OPINION: Another typically Zigi moment of magic, even in death
'The baby is a boy and his name is Zigi'. Holocaust survivor Zigi Shipper didn't live long enough to meet his sixth great-grandson, but believed a large family was the ultimate riposte to the Nazis.
I am prone to magical thinking. I tend to make deals with a God whose very existence I deny on the off chance it might make a difference.
For the last few years, I have used every single wish, be it blowing out birthday cake candles or dandelions in the park, on the same thing. I have never wanted something for somebody else as much as I have wanted my sister and her husband to have a baby.
It has been a long and painful process but that is not my story to tell. Ultimately I struggled to find reassuring words because I couldn’t help but feel either it would happen or, on some level, Emma and Daniel would feel incomplete for the rest of their lives. The only words of wisdom I could impart were based on anecdotal evidence: in my experience people who have gone through an IVF journey tend to have a long story with a happy ending.
In February, I was abroad with my wife’s family when Emma messaged to say, after three years and five rounds of IVF, she would be, once again, taking a pregnancy test the following morning. Our grandfather, Zigi Shipper, had died a few weeks earlier and the message concluded simply, “Hoping grandpa’s watching over us and helping.” I told my sister I would cross everything. I would have prayed if I thought it would help but ultimately even my magical thinking has its limits.
The following morning, I awoke to good news. At long last, Emma was pregnant. This was before the 12-week mark so very early days but, at the very least, we finally knew they were able to conceive.
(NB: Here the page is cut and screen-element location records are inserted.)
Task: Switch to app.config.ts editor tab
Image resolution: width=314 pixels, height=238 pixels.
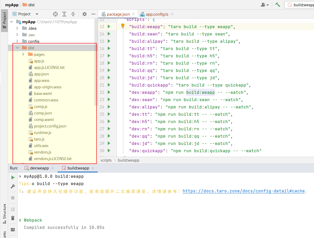Action: coord(157,14)
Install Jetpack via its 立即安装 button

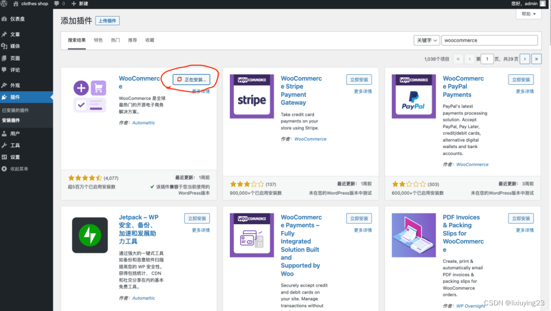(197, 218)
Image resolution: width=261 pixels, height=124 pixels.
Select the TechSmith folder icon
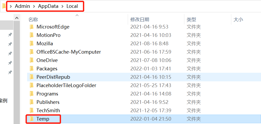pyautogui.click(x=32, y=110)
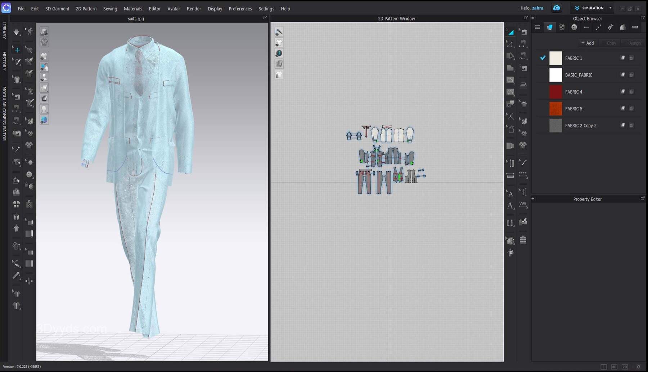The height and width of the screenshot is (372, 648).
Task: Toggle the show avatar icon in 3D view
Action: [44, 77]
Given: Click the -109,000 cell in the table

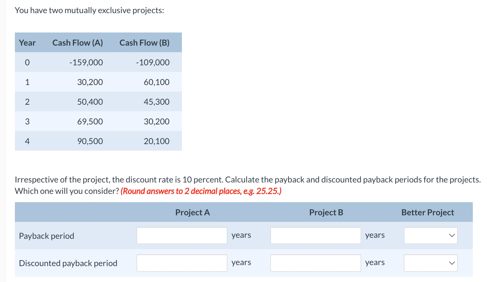Looking at the screenshot, I should tap(153, 62).
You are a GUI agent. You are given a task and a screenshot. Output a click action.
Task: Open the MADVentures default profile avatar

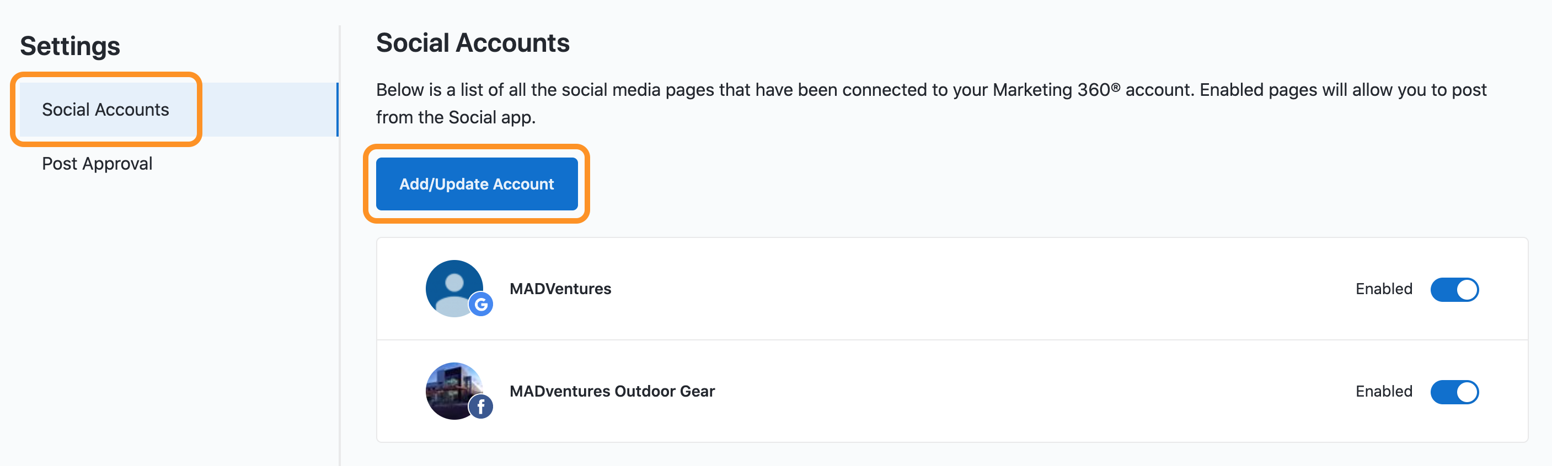454,288
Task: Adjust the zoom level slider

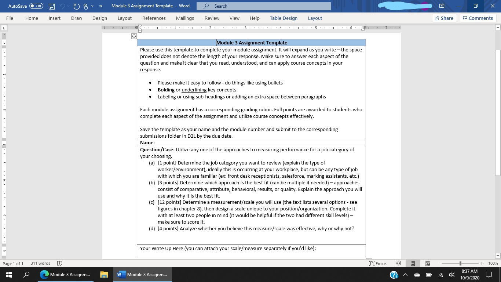Action: [460, 263]

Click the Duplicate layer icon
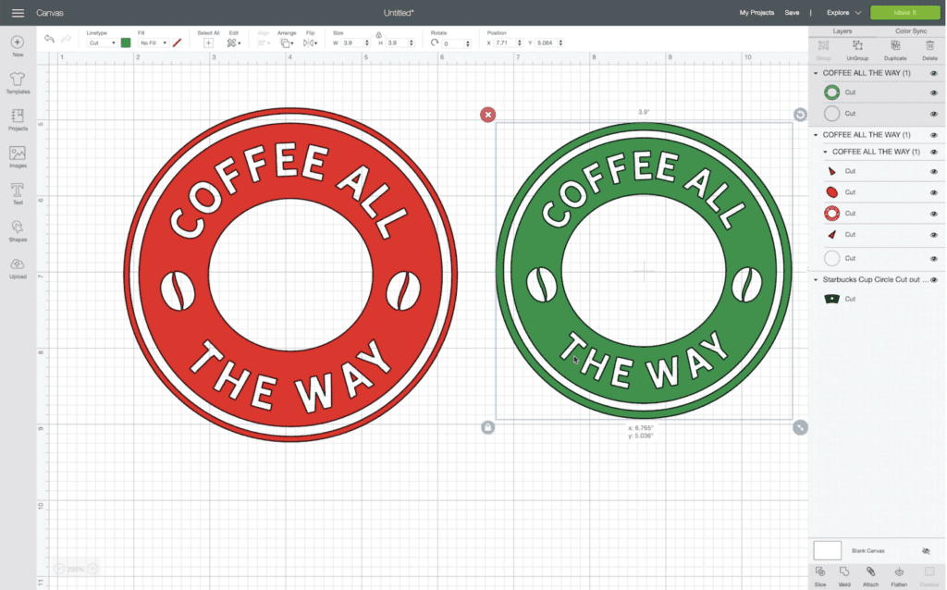point(895,50)
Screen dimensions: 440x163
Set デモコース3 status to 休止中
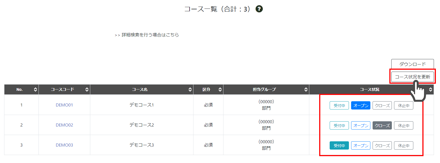click(403, 145)
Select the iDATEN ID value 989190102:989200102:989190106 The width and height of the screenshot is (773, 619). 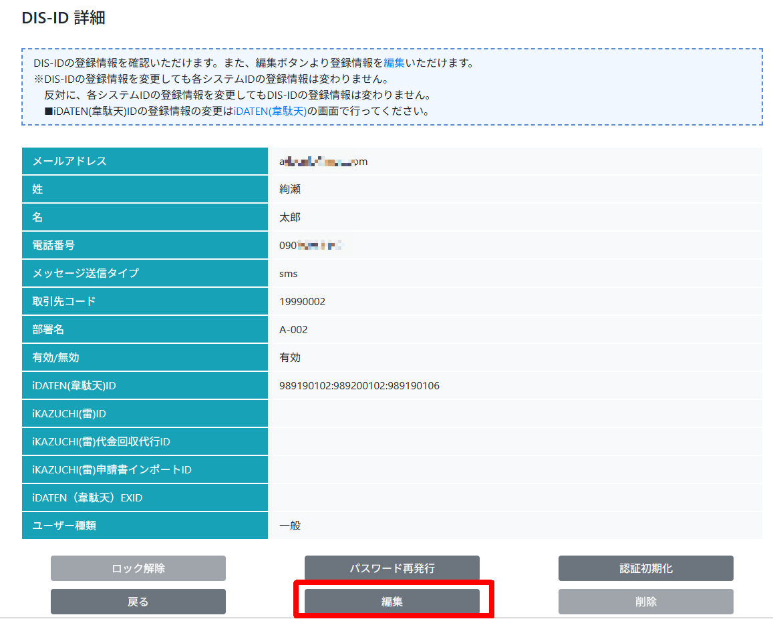[x=359, y=386]
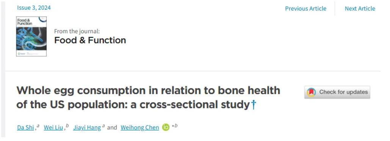Click affiliation superscript a after Da Shi
The image size is (390, 141).
pyautogui.click(x=38, y=126)
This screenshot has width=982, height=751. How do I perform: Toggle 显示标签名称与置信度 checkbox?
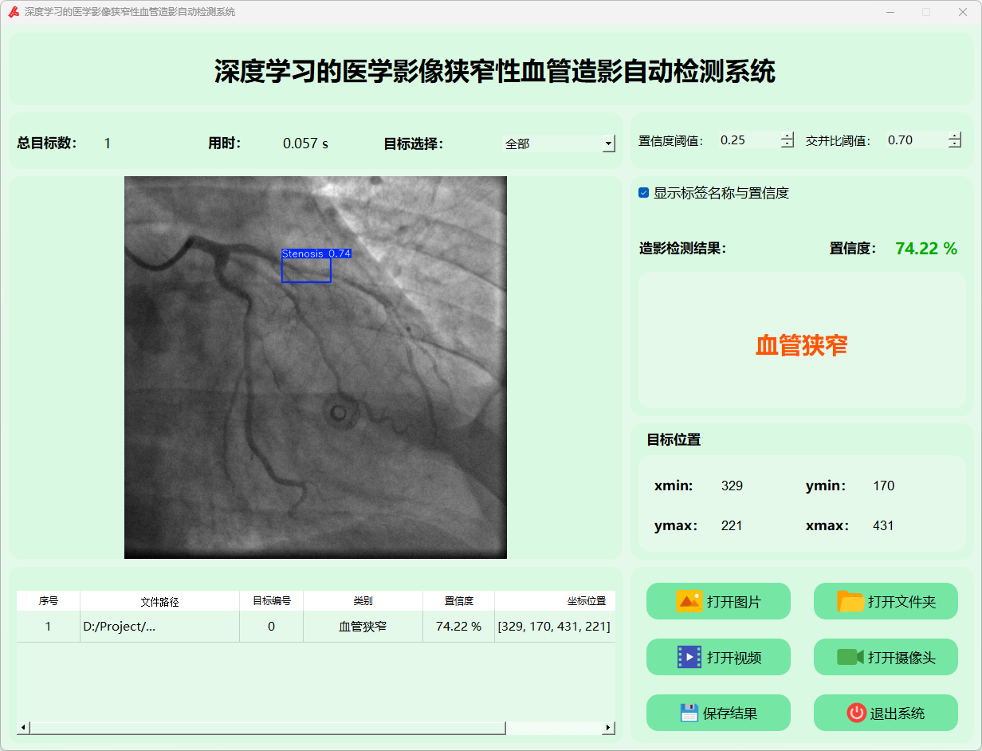[643, 193]
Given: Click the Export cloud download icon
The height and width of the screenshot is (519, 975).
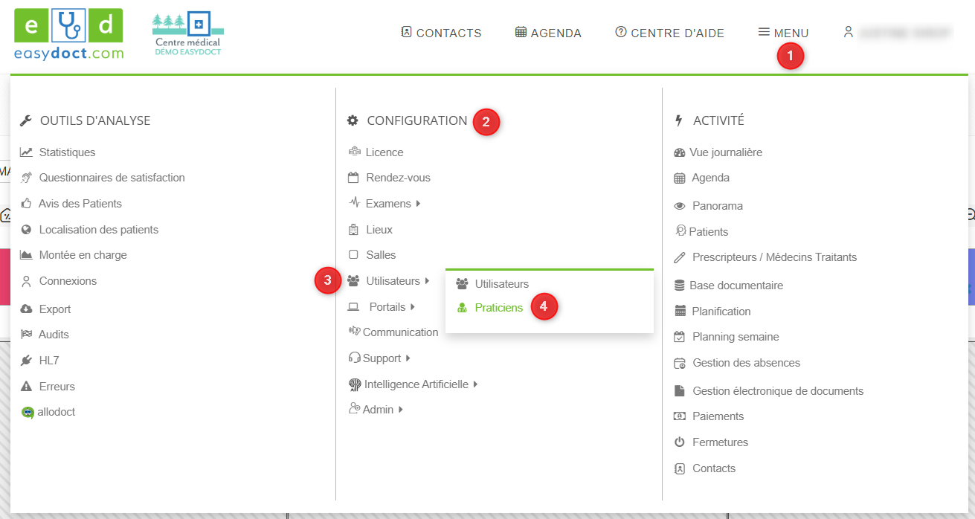Looking at the screenshot, I should [x=26, y=309].
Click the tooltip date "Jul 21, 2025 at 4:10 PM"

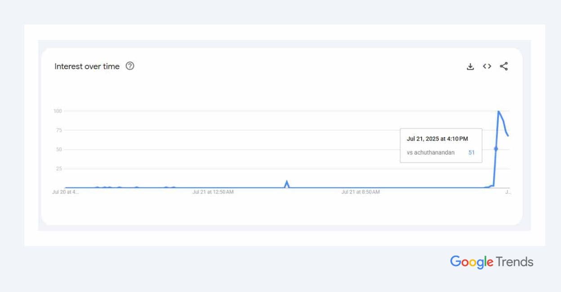437,139
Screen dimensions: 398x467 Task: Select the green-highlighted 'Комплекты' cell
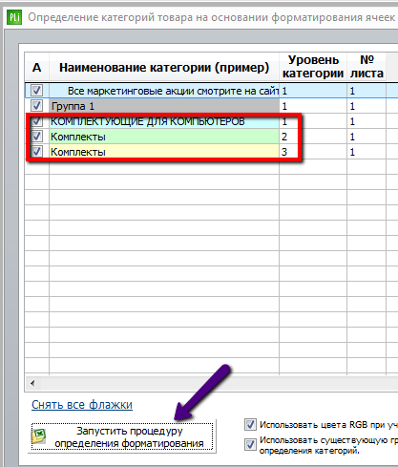[x=164, y=137]
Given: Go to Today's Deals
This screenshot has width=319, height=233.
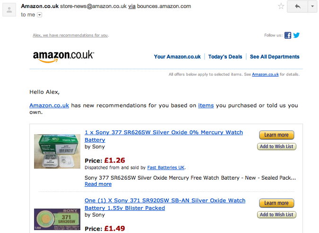Looking at the screenshot, I should (225, 57).
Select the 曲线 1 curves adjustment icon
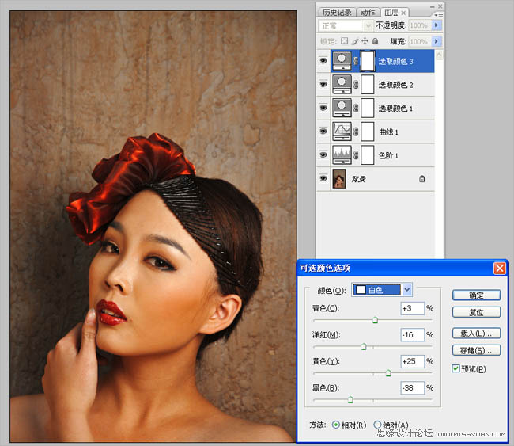This screenshot has width=514, height=446. (x=343, y=132)

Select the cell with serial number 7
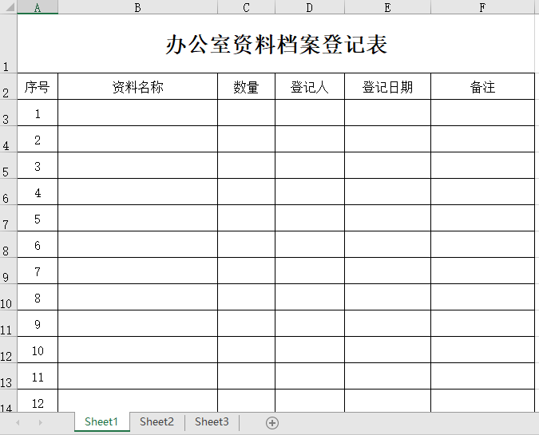point(38,271)

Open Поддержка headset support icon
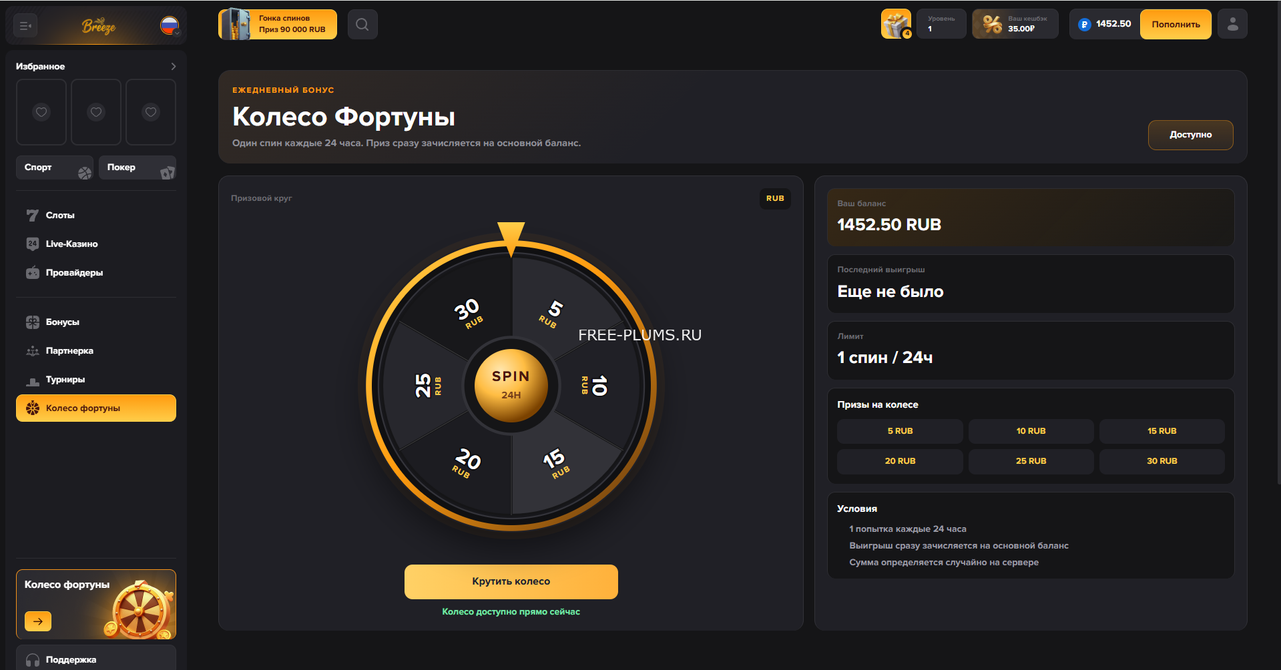(33, 660)
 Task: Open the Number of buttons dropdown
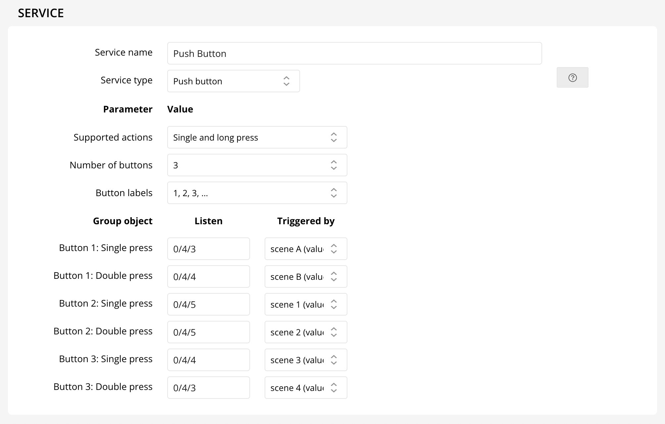(x=257, y=165)
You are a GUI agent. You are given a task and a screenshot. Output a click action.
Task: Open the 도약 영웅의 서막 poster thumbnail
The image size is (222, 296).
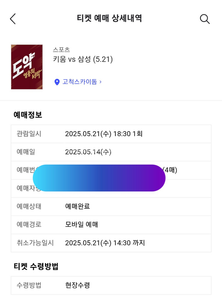[27, 67]
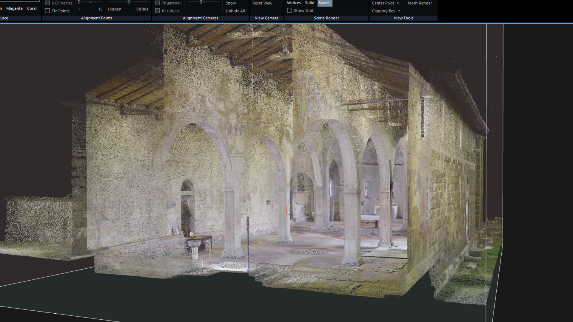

Emma and Daniel were philosophical and felt this was something to cling to, whatever the outcome on this occasion.
Their resolve was strengthened soon after, however, when the doctors crunched the numbers and it transpired Zigi’s birthday, the day that he died, was the very first day of the pregnancy. Another typically Zigi moment of magic, even in death. Either our family is like some provincial nightclub with a one in, one out policy or some things are just meant to be.
On 18th January, the date of Zigi’s first and last days on earth, Emma wept as she told us she’d never get to tell our grandpa the one thing he most wanted to hear from her. Zigi felt he was lucky to reach 19 let alone 90 and if the best revenge is living well than a large family is the ultimate riposte to the Nazis. He was reduced to a number, 84303, during his time at Auschwitz and would occasionally bemoan the fact that, as a father of only daughters, the Shipper name would die with him.
Despite my proclivity for magical thinking and irrational fear of jinxing things (a 5-0 lead at half-time is not enough to convince me a football match is won), I was absolutely certain of three things when I learned about the confluence of dates. The first of those things was that the pregnancy would make it well past 12 weeks and all the way to birth. The last few weeks were fraught with complications but, from the outside, I remained uncharacteristically sanguine.
The baby displayed some of Zigi’s instinct for survival and was born at the end of September. The two other things I was certain of turned out to be the case when a tearful Emma called me with the news that Friday afternoon. The baby is a boy and his name is Zigi.
The Shipper name may not live on but our grandfather didn’t do too badly with one great-grandchild, my son, named Isaac Zigi and now this. Given the timing of the pregnancy and the survival aspect, in Emma’s words, “How could he be called anything else?” There is magical thinking and, occasionally in life, there is just magic.
- Darren Richman, grandson of the late Zigi Shipper, is a writer.